Article Text
Abstract
Introduction In patients with head and neck (HandN) cancer, standard practice is to insert a prophylactic gastrostomy tube to optimise nutrition and enable nutrition support during treatment. Although traditionally an inpatient procedure, many are now treated as outpatients, allowing a more time and cost effective service. There is very little data however regarding patient satisfaction with this move to a day case model.
Aim Having recently introduced a new day case PEG service for HandN cancer patients in UHCW NHS Trust, we wanted to evaluate the service and compare patient satisfaction levels in both in-patient and day case cohorts.
Methods We selected 20 sequential HandN patients who had undergone a day case PEG procedure since the day case service was introduced in March 2013. For comparison, we identified a further 20 sequential HandN patients who had undergone PEG insertion as an in-patient during the previous 12-months (Oct 2012 to Sep 2013). Deceased patients were excluded. A modified GHAA-9 questionnaire was used to assess patient satisfaction with the procedure [1]. This questionnaire was sent out retrospectively, and a pre-paid reply envelope was included with the questionnaire. Patients not responding within 1-month were telephoned to ask if they wished to complete the feedback survey.
Results Day case patients (n = 20) were aged 40–70 yrs (mean 54); 80% male. In-patients (n = 20) were aged 42–81 yrs (mean 60); 59% male. 75% of the day case PEGs were inserted prior to cancer treatment start, versus 45% of in-patient procedures. Those undergoing in-patient insertions utilised 53 bed-days collectively. No patient from either cohort was admitted within 7 or 30 days. There were no major complications in either group.
Patient satisfaction questionnaires were returned by 26 (65%): 11 in-patients (55%) and 15 day case (75%). Mean satisfaction score for day case was 36.3 ± 3.8, whereas mean score for in-patients was 32.7 ± 7.8 (max score = 40). Only 1.7% day case patients identified aspects of their PEG procedure that were fair/poor, compared to 7.9% in-patients. In-patients described higher dissatisfaction relating to time from referral to insertion, and delays waiting for insertion once admitted.

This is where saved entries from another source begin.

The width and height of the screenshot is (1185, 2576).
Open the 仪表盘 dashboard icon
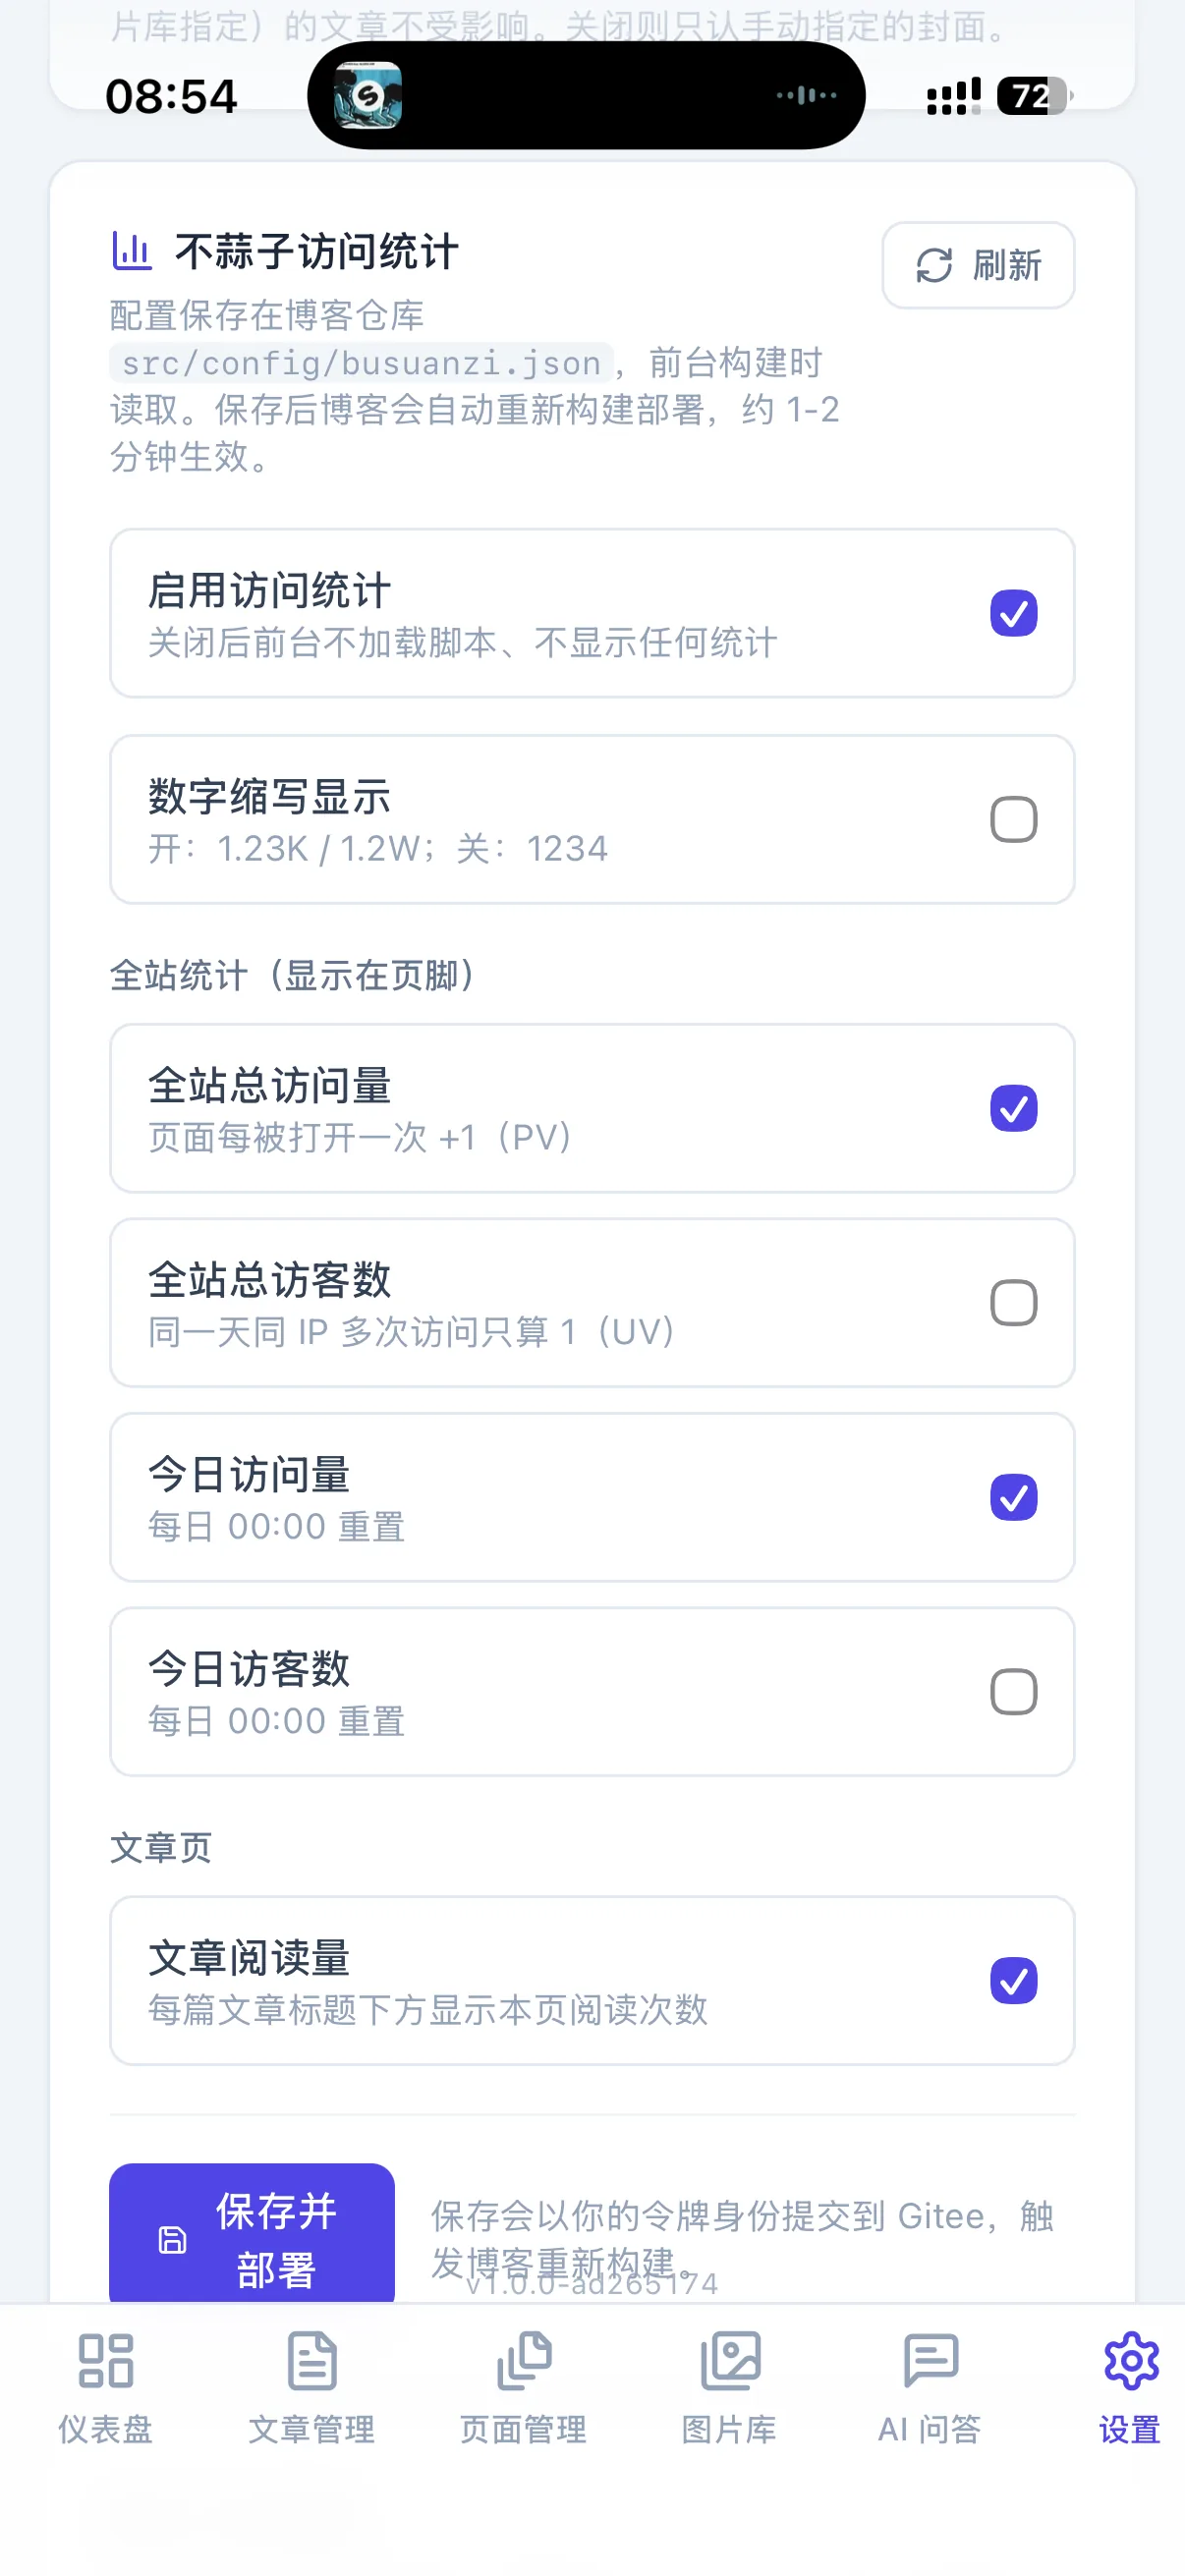pyautogui.click(x=105, y=2361)
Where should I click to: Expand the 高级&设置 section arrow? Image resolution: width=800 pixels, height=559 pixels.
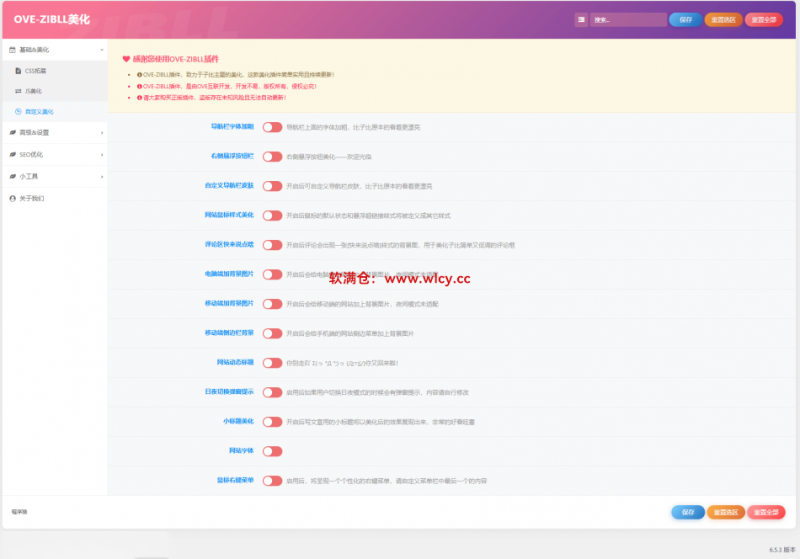tap(101, 132)
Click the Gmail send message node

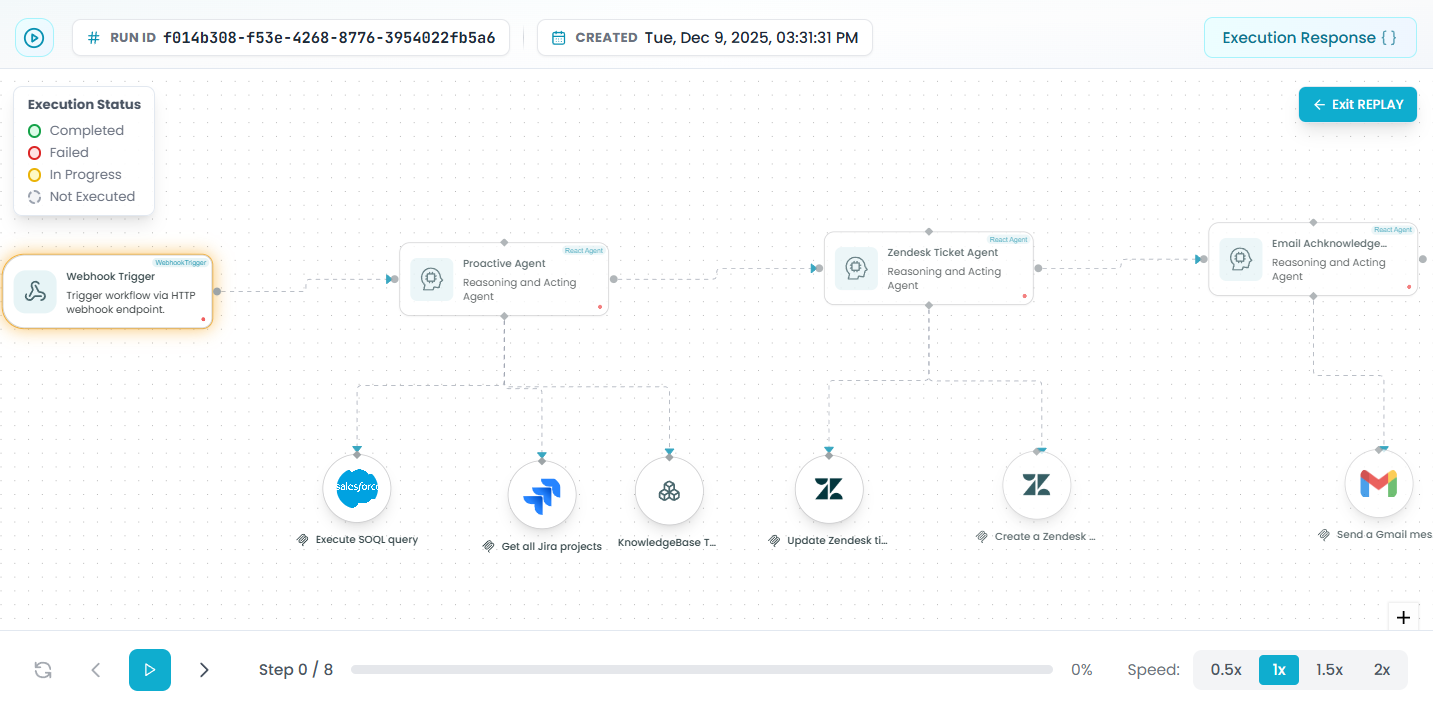tap(1378, 484)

Conclusion Our results suggest greater overall satisfaction in patients undergoing PEG insertion as a day case, with no increase in complications. Moreover the PEG was undertaken in a more timely fashion with the majority (75%) having their PEG inserted prior to treatment start. 53 patient bed days were saved for just 20 procedures which represent a cost saving to the Trust of approximately £13,992[2].
References 1 Harewood et al. Am J Gast 2003;98:1016–1021
Disclosure of Interest None Declared.